Carriage H that we travelled in was the last one going and the front one coming home. The engine changed ends and pulled ( towed ) us back. The rules say 25kms an hour going backwards and 70 plus forward. This carriage was 100 years old! My seat was in the extreme left corner in this shot. They should not have booked out all the seats as the musicians were very cramped...within inches of my face.They changed around during the journey. In carriage G was pianist Braydon Jeffrey - he had them rocking.
Many folk including me spent time out the back of the train taking photos. Some travelled there most of the way - which eased things inside.
It's just as well the banjo player ( who has taken off his striped waistcoat cause it got warm ) was a nice guy cause he was so close to me we accidently kept playing footsies. During the breaks we chatted amicably. I learnt quite a bit about their musical instruments, cleaning strings, and his family. What surprised me was how they managed to keep their rhythm steady as the train LURCHED. They could also play in the dark in the short tunnels, no problem. Here is this same trio outside playing while the engine swapped ends.
Here's the bass. ( great curves! )
The Moonlighters were very cramped for space. This is my seat Margaret has her arm on, so we decided to flip the seat over facing the other way which helped except I was still right up CLOSE!.

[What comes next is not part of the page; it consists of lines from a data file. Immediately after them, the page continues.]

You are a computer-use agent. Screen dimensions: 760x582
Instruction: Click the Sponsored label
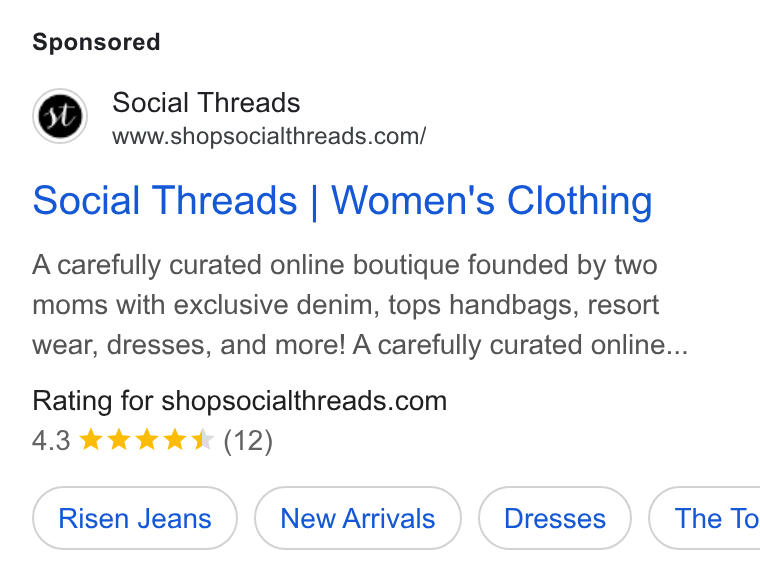tap(96, 42)
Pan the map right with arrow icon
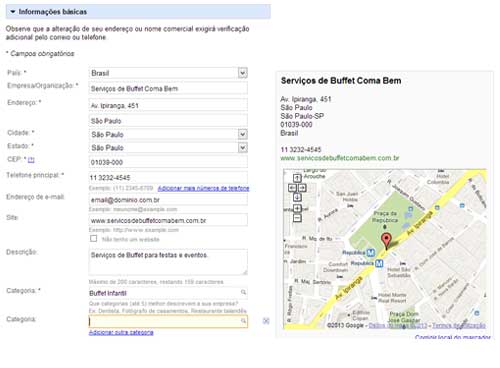Screen dimensions: 500x368 302,188
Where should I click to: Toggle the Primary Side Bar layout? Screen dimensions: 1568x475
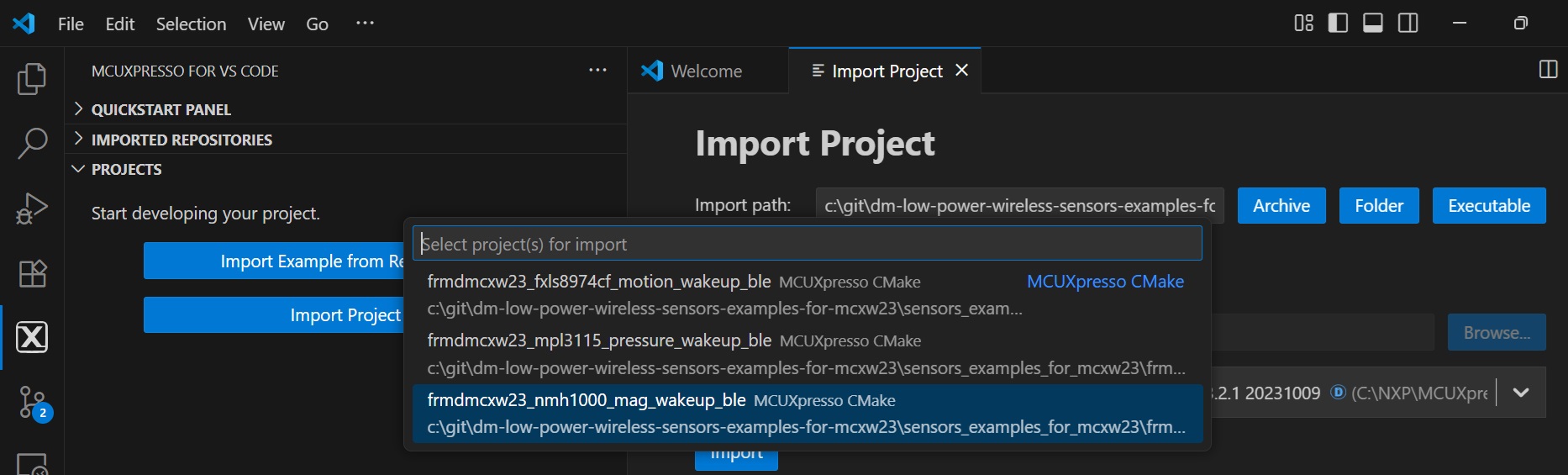[1338, 24]
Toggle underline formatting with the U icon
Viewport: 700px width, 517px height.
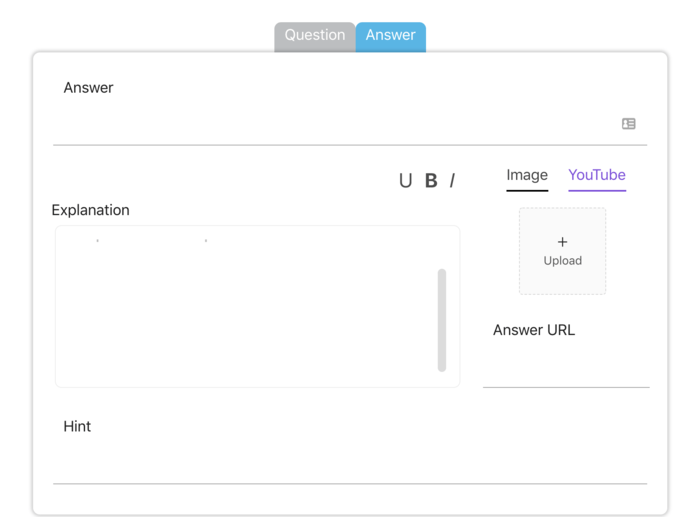(x=405, y=181)
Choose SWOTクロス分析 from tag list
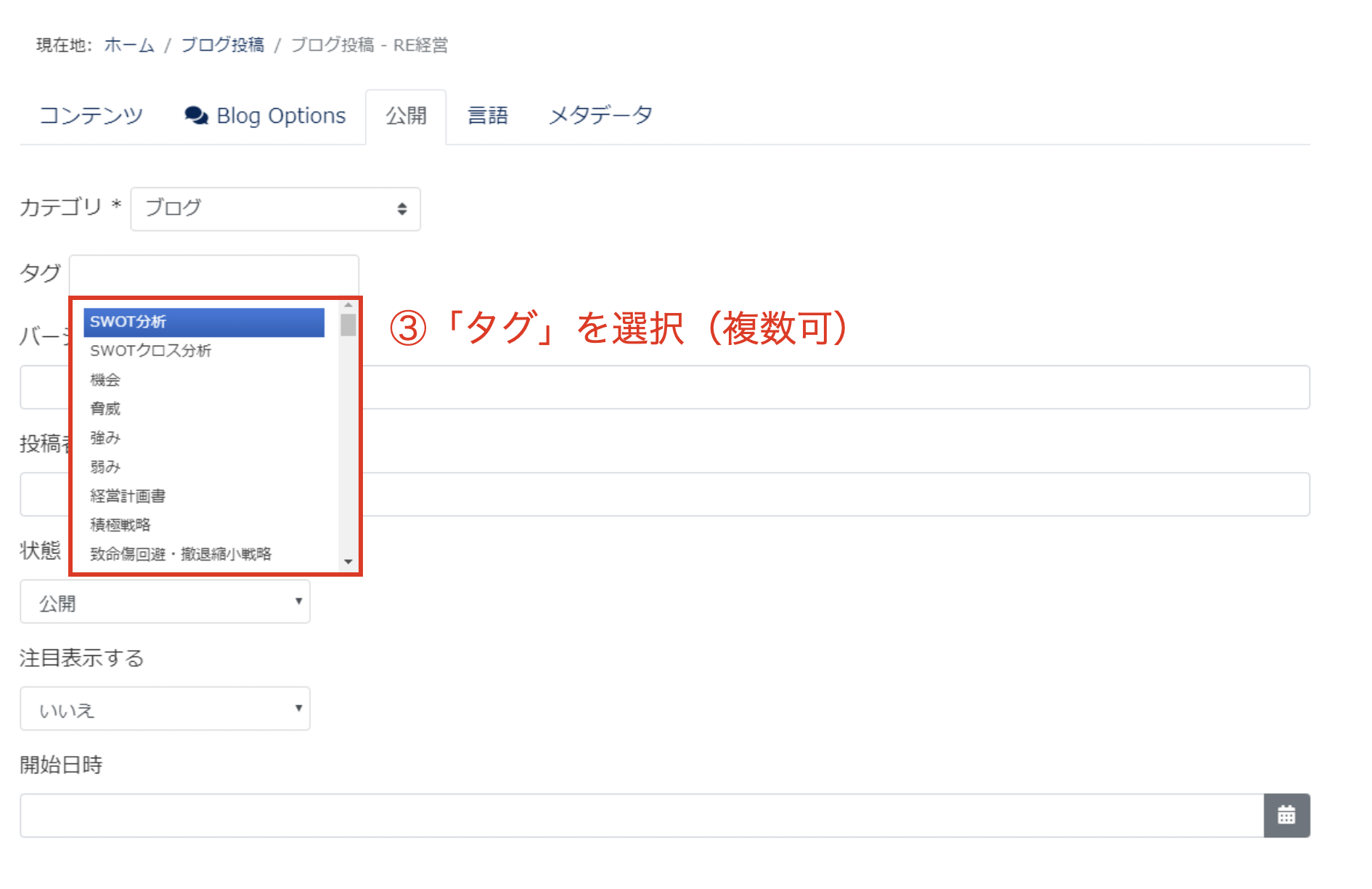 [x=151, y=351]
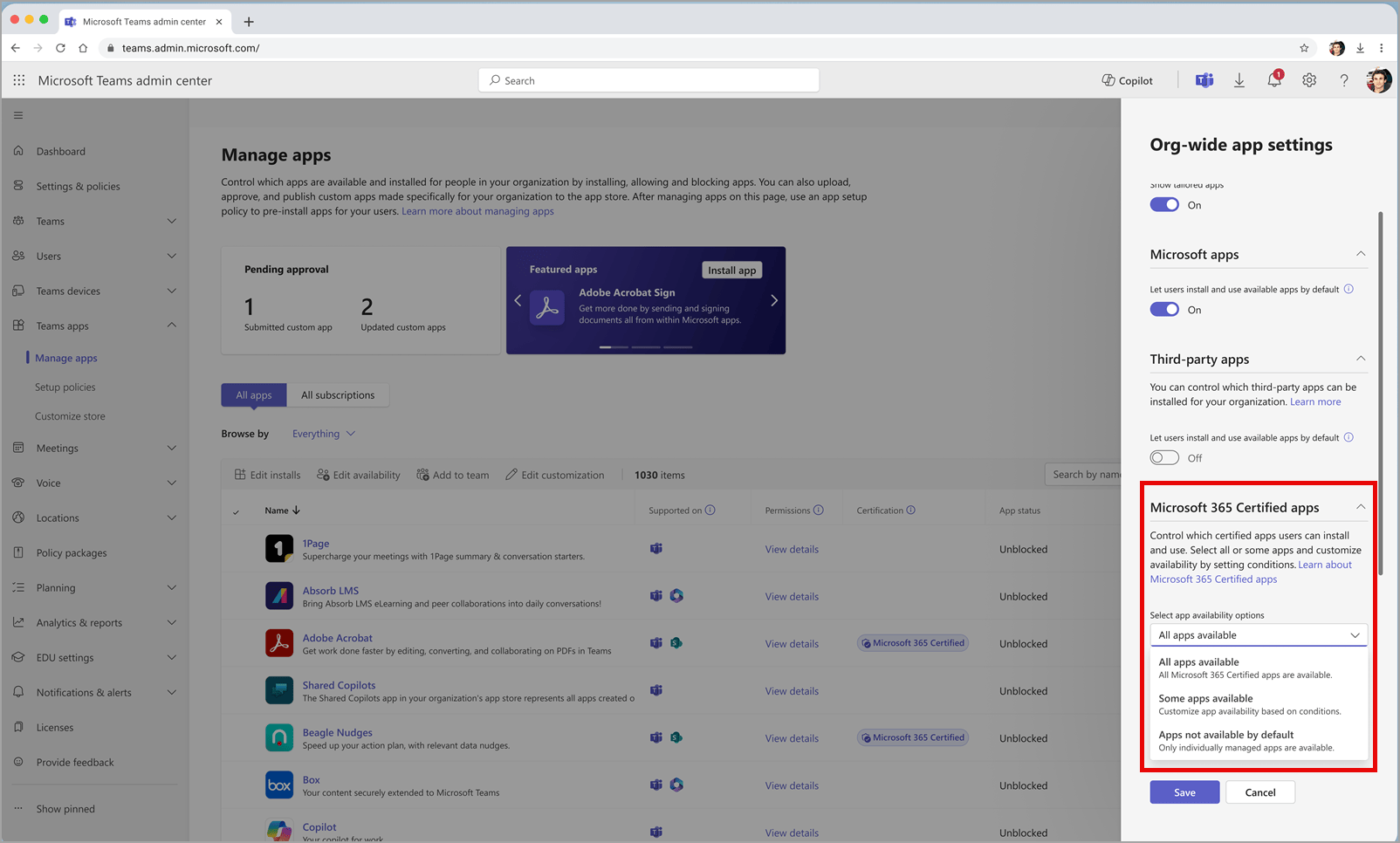Turn off the Microsoft apps default toggle
1400x843 pixels.
coord(1164,310)
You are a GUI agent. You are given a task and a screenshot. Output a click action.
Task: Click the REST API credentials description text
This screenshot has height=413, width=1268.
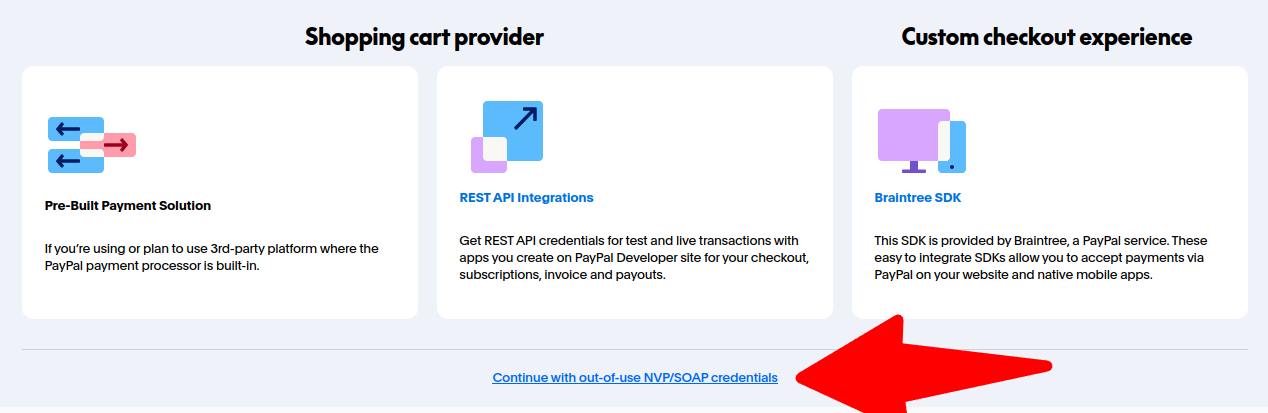tap(634, 257)
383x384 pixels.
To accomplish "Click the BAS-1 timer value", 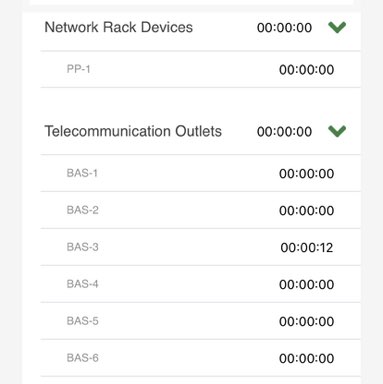I will [x=307, y=174].
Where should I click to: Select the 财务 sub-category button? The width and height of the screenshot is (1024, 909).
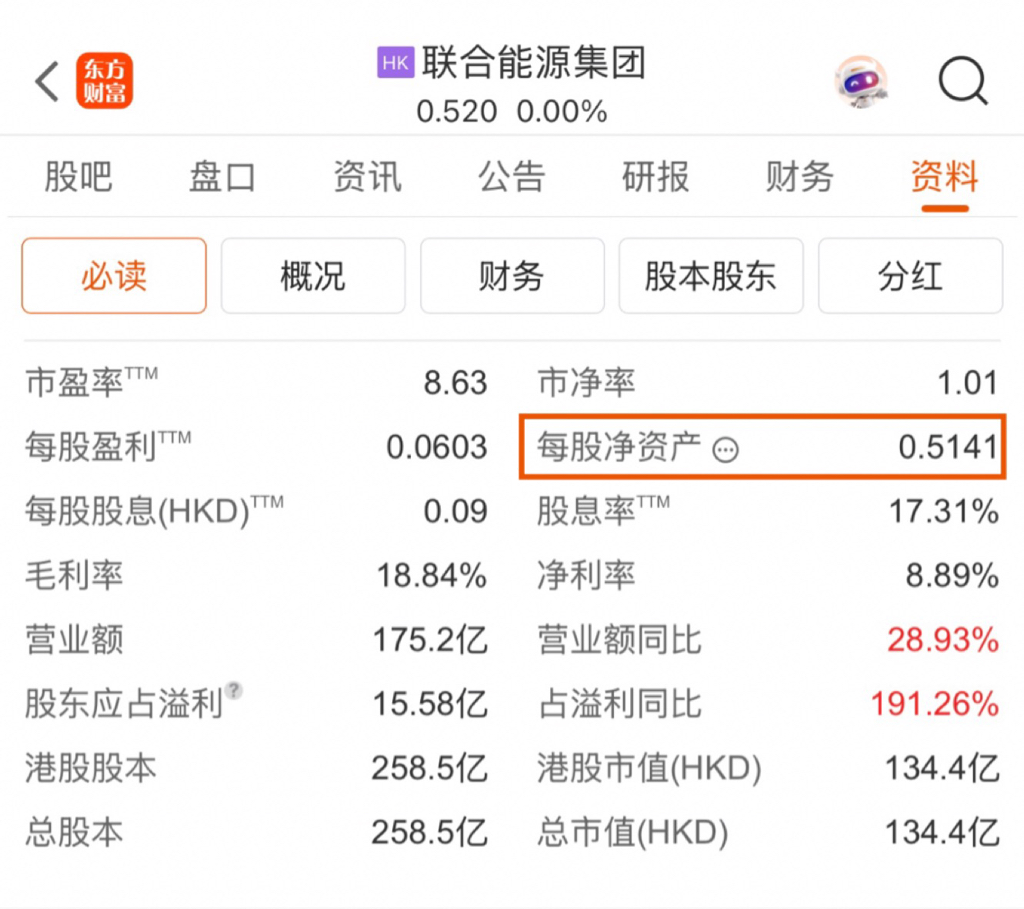coord(512,276)
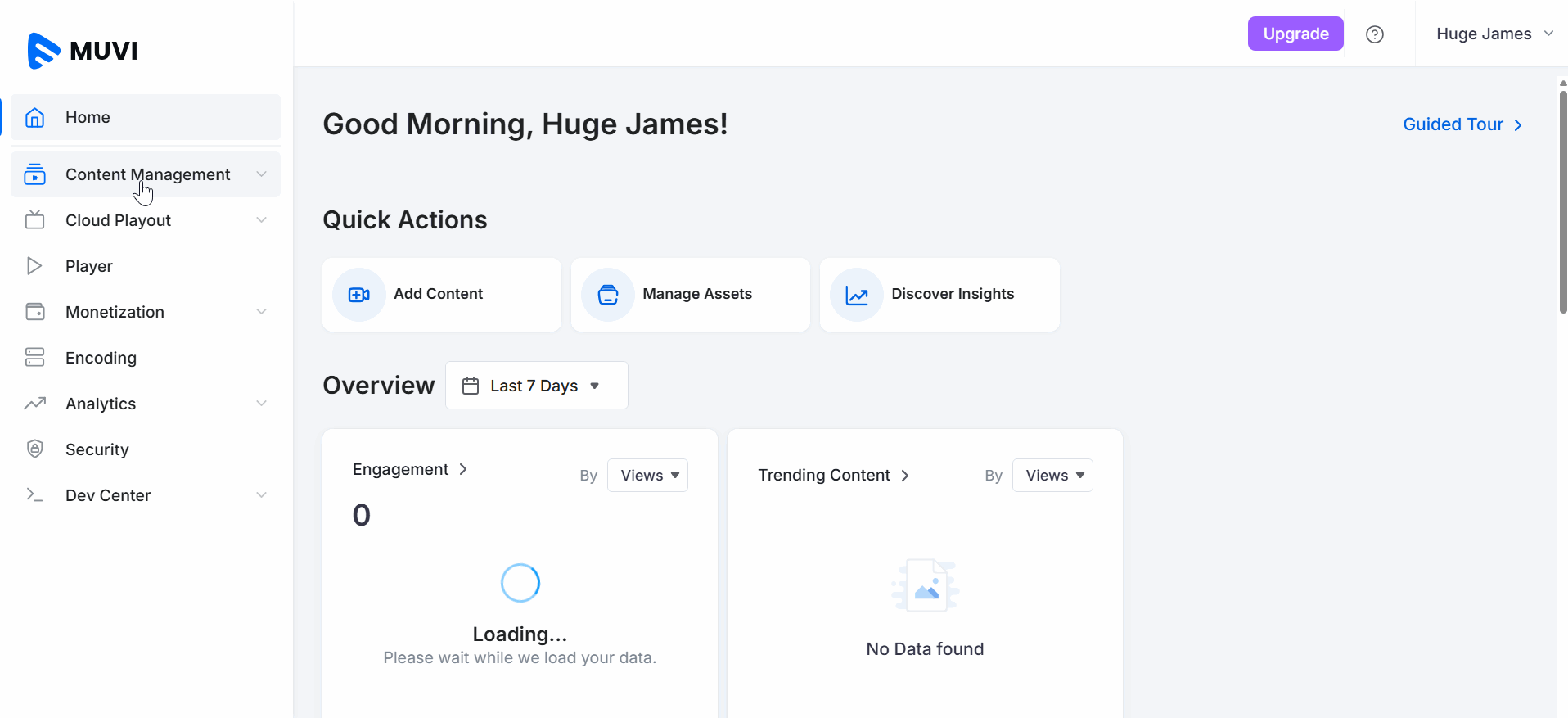Click the purple Upgrade button
Viewport: 1568px width, 718px height.
(x=1295, y=34)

I didn't use it ; just took it's photo....a young boy went by when I was taking the pic - he thought it hilarious to photograph a loo!
Now a couple of shots for any train buffs.
The engine was built in 1956 in the railway workshop in Wellington and worked mainly in the South Island between Invercargill and Dunedin. It then spent time in a shed as a stationary boiler / steam cleaner. It has been lovingly restored by enthusiasts and travelled up from Paekakariki near Wellingtonfor this occasion. They take it all over the country...when they are allowed to use the lines !
Here you can't feel the rhythm or smell the steam and smoke or hear the hiss of steam or best of all the whistle blow. ( I might try and upload one of R little ipod clips with that on ) As we travelled there were onlookers everywhere; folk waving; many gesturing to blow the steam whistle, which the engineeer did quite frequently. This morning it was still and we heard the train in the distance leaving our area to go home. ( we both really enjoyed our journey and we aren't Jazz enthusiasts or train buffs.
We have had some mist and gentle drizzle this morning and may get more - we hope so.